#institutions #representation #access #sustainability #visibility #regionalism #globalism
Two shows at San Francisco museums this past July proposed to reconcile gaps between local and global concerns. For Proximities I: What Time Is It There? at the Asian Art Museum, guest curator Glen Helfand asked a group of Bay Area artists to consider the concept of Asia from the perspective of the culturally uninitiated. Migrating Identities, at Yerba Buena Center for the Arts, curated by Director of Visual Arts Betti-Sue Hertz, assembles a group of artists with international lineages to address migration, displacement, and hybridity from a global perspective. At first glance, these shows would seem to offer a necessary and long overdue rejoinder to San Francisco’s navel-gazing reputation. Instead, each show’s attempt at a global scope serves to reinforce regional biases with respect to the city and the larger world.
Proximities I is the first of three scheduled exhibitions of contemporary art at the Asian Art Museum that propose to address Asia as contemporaneous to the West. Given that the museum has historically treated Asia as an ancient and static place from which to import timeless artifacts and wisdom and that the museum’s contemporary art programming has been sporadic, the Proximities series represents genuine progress.
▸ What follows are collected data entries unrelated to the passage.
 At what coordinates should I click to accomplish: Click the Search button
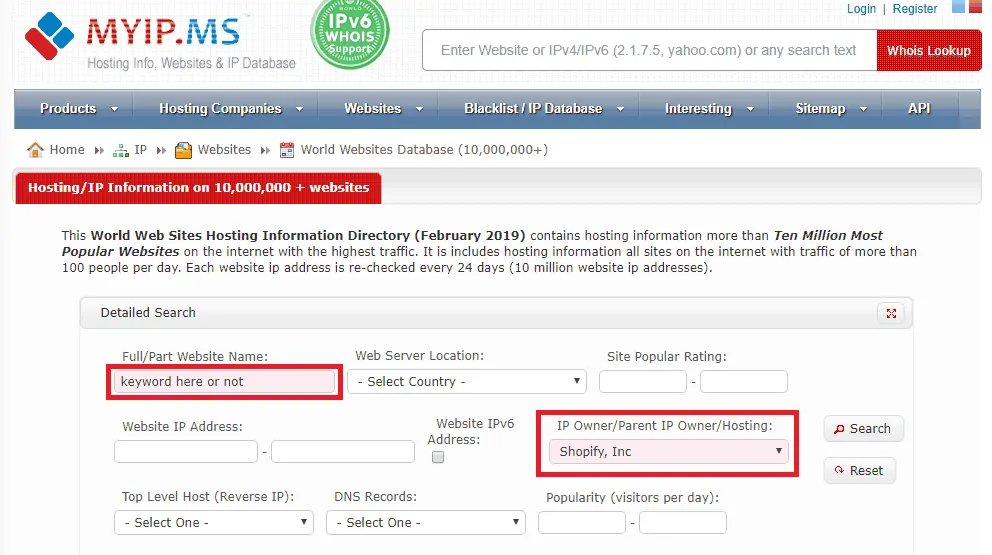[863, 428]
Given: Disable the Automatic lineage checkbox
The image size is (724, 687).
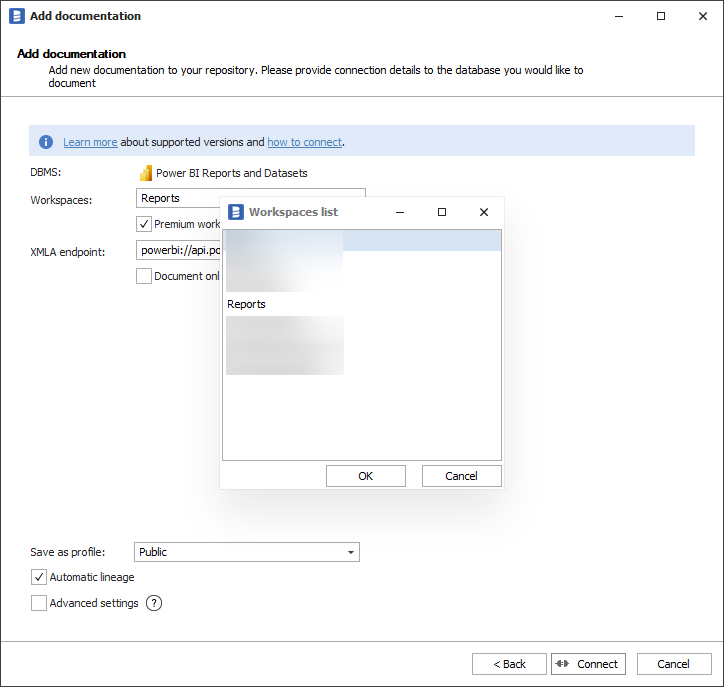Looking at the screenshot, I should (39, 577).
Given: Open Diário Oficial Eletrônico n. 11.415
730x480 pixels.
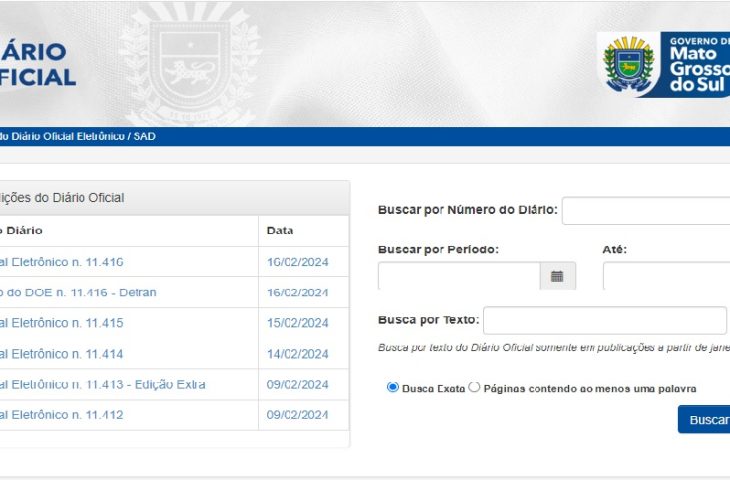Looking at the screenshot, I should 62,323.
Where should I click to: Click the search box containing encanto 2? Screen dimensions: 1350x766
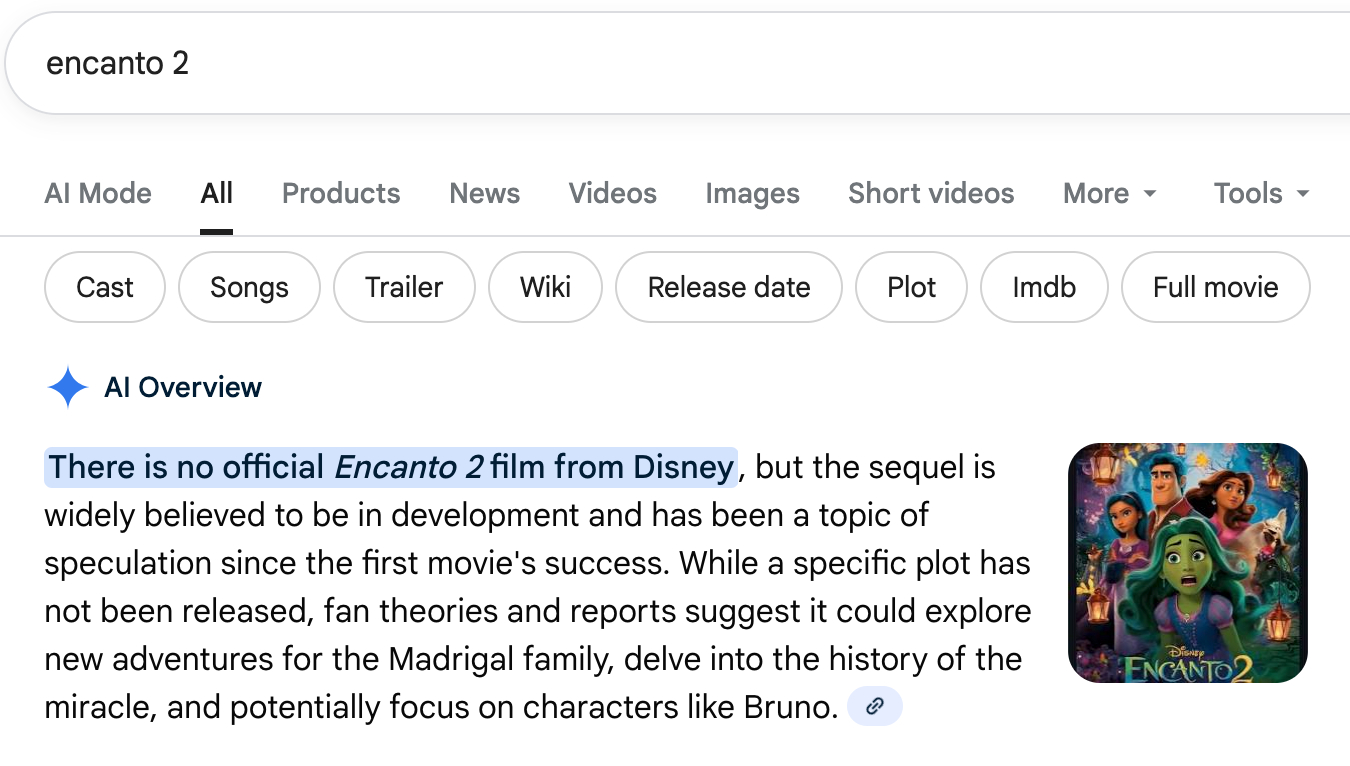pyautogui.click(x=600, y=63)
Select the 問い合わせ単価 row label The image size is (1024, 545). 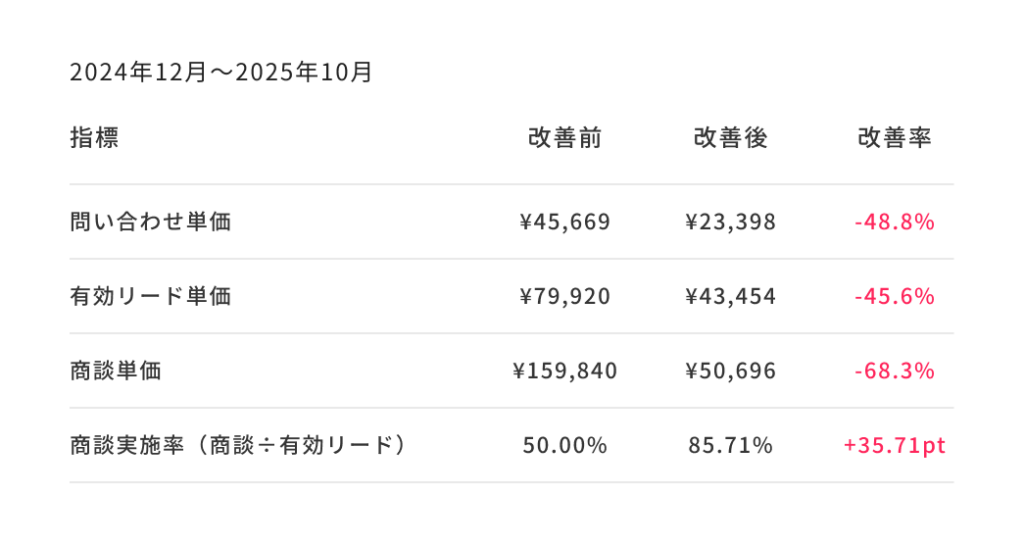click(151, 222)
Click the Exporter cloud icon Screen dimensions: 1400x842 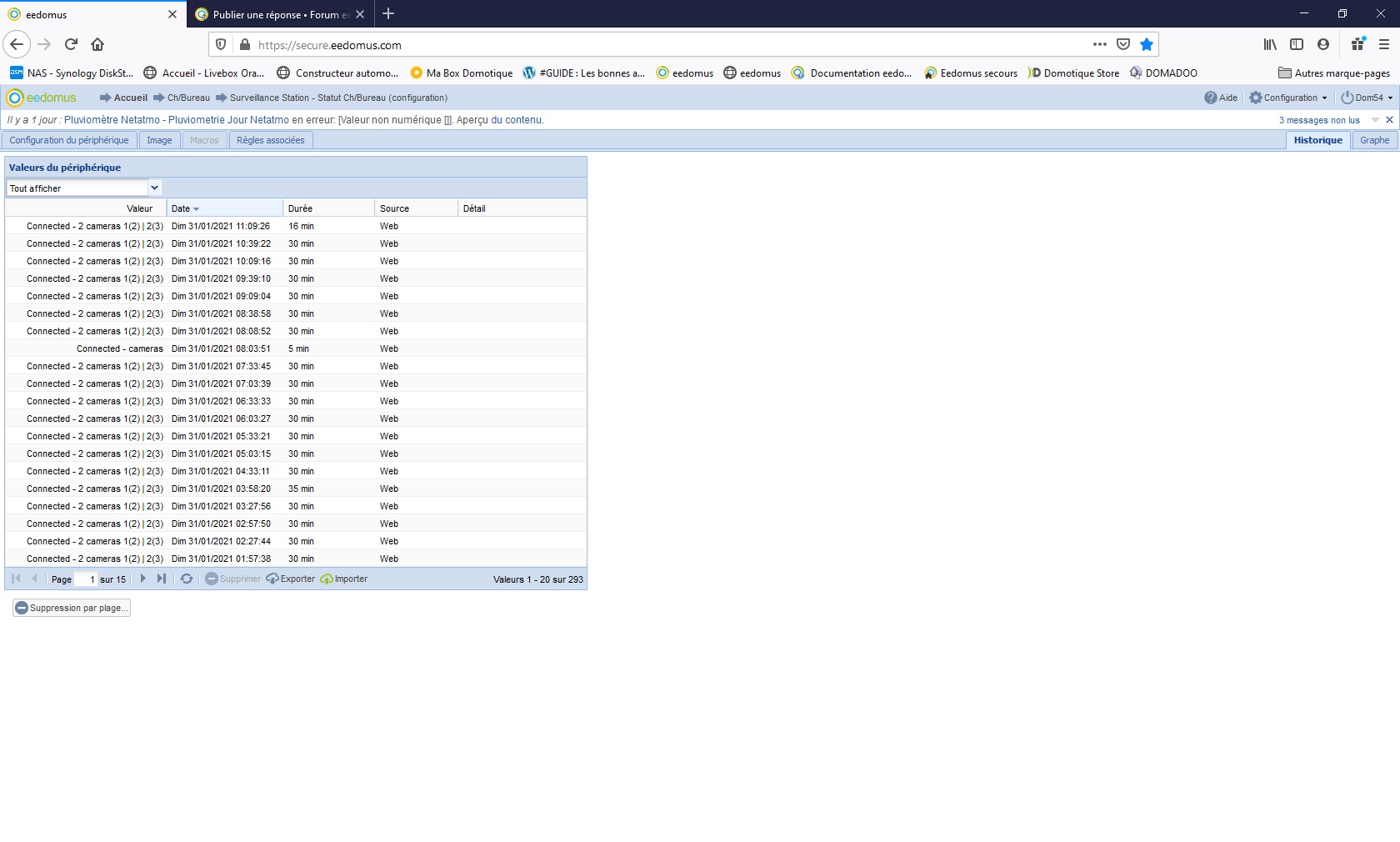[272, 579]
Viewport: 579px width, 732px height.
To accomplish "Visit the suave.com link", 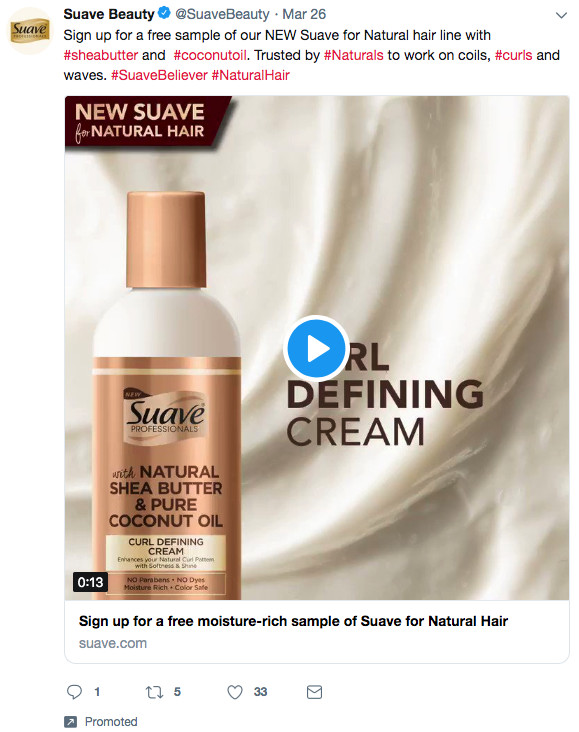I will tap(113, 643).
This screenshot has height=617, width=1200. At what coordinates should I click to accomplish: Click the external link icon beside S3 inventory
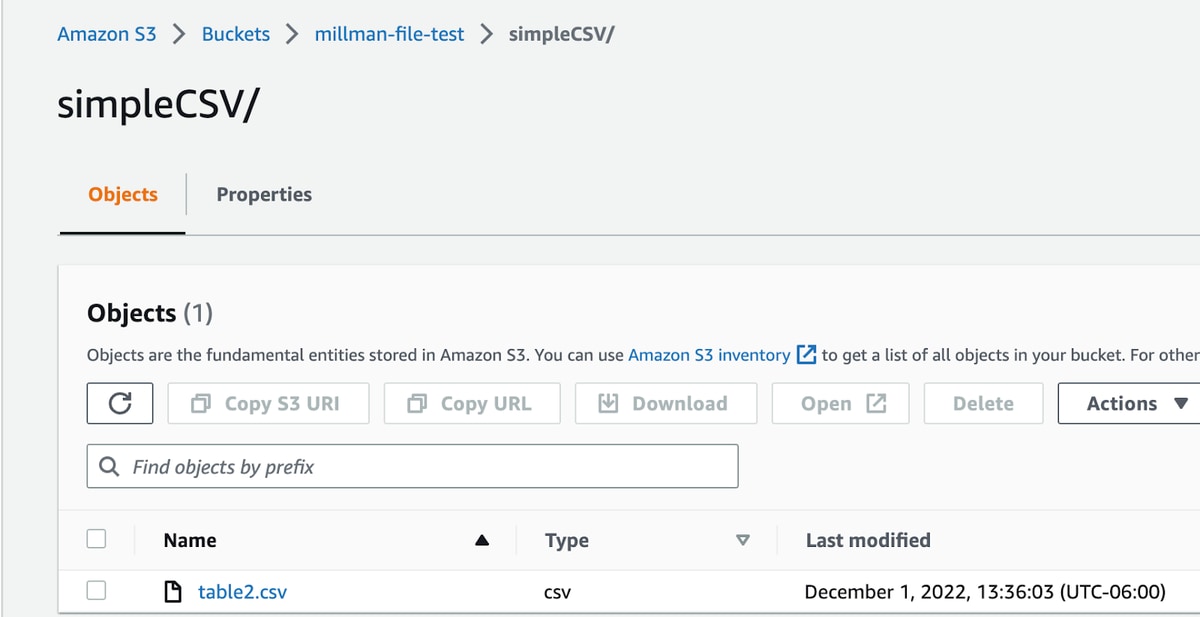pyautogui.click(x=806, y=354)
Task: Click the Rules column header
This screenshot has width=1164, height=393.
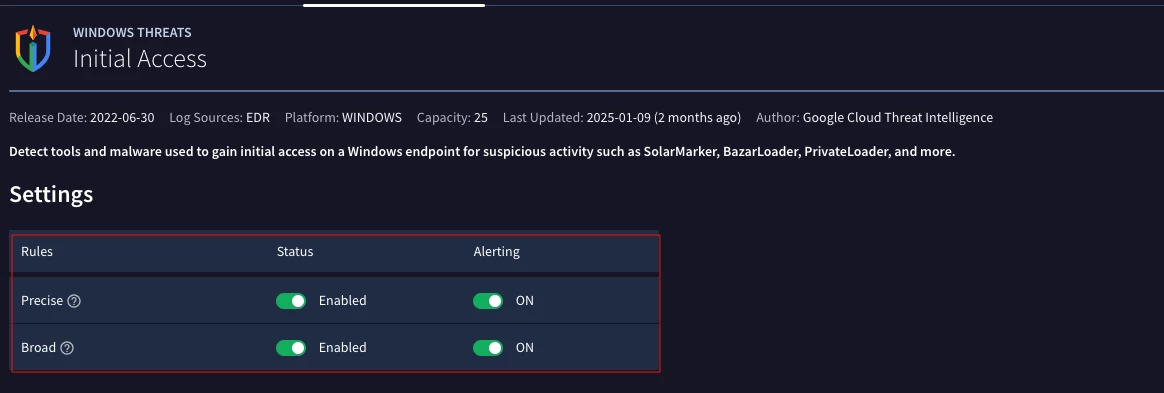Action: click(x=36, y=251)
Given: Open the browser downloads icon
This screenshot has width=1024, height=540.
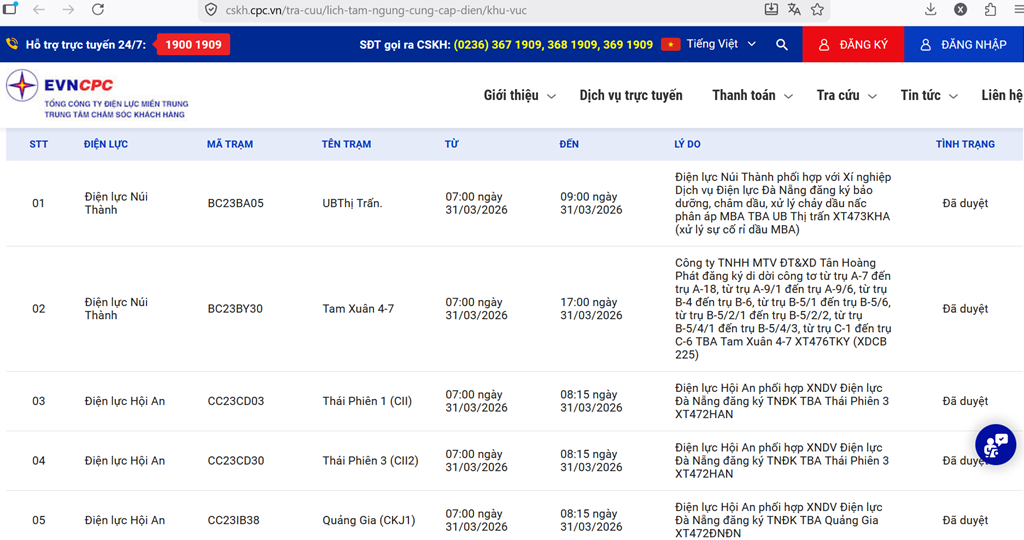Looking at the screenshot, I should [930, 10].
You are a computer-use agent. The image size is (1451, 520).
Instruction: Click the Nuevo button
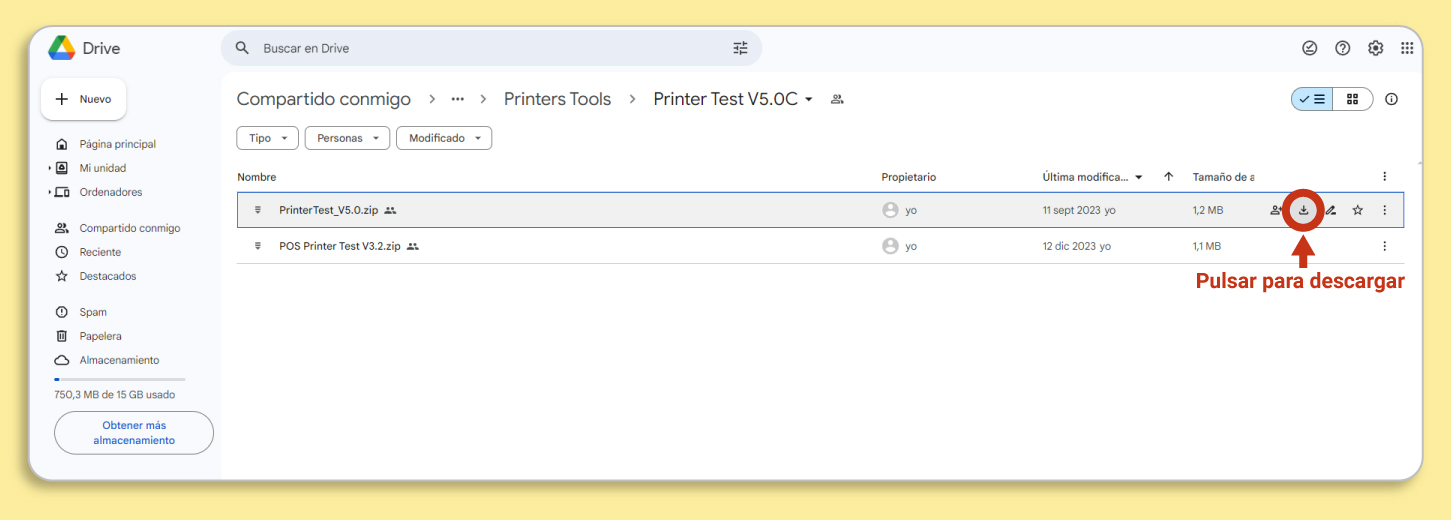pos(84,99)
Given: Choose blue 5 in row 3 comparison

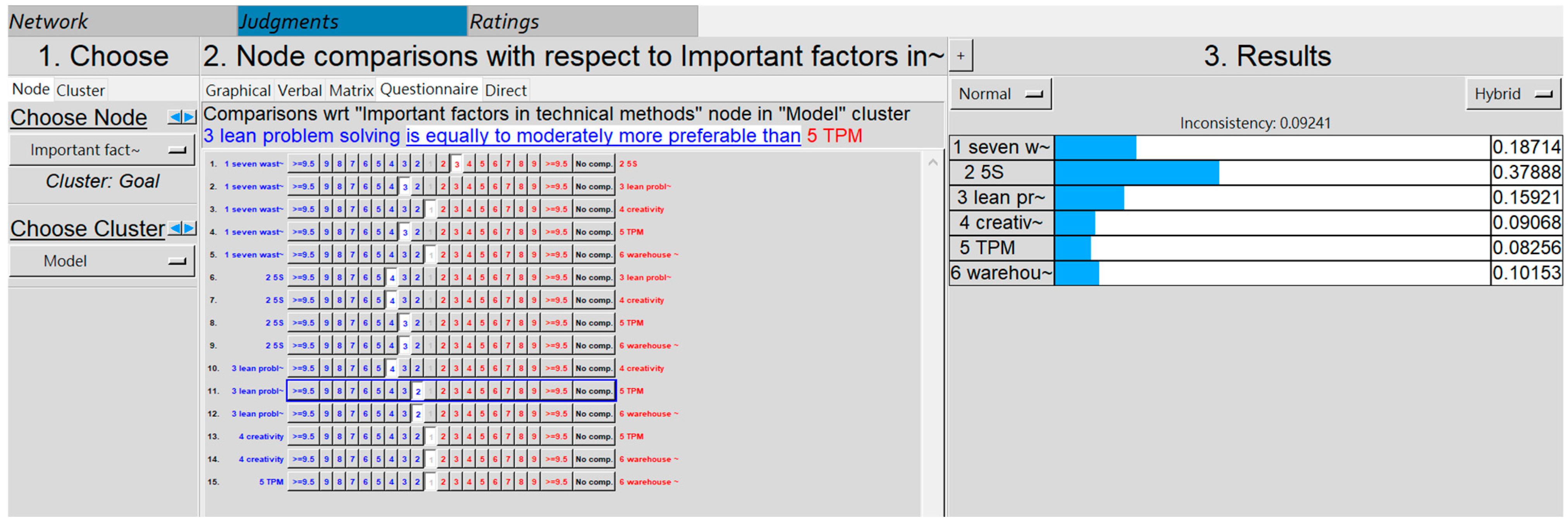Looking at the screenshot, I should (378, 210).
Still, the show suffers from a lack of focus, which may be inevitable when a group of artists are selected to tackle a vague concept about which they understand little. Helfand, an independent curator and educator, articulates the theme as “focus[ing] on place, in particular dreamlike visions of distant landscapes inspired by Asia’s creative influence. With rich color; a range of materials; and literary, historical, and natural references, the works evoke ideas of travel, escape, celebration, and nostalgia for places we may or may not actually have been.” [Exhibition wall text] Participating artists Elisheva Biernoff, Lisa K. Blatt, Ala Ebtekar, Andrew Witrak, Tucker Nichols, Larry Sultan, and James Gobel have varying degrees of familiarity with specific Asian cultures. Many of the artworks, particularly those by Biernoff, Blatt, Ebtekar, Nichols, and Sultan, are visually interesting and well executed.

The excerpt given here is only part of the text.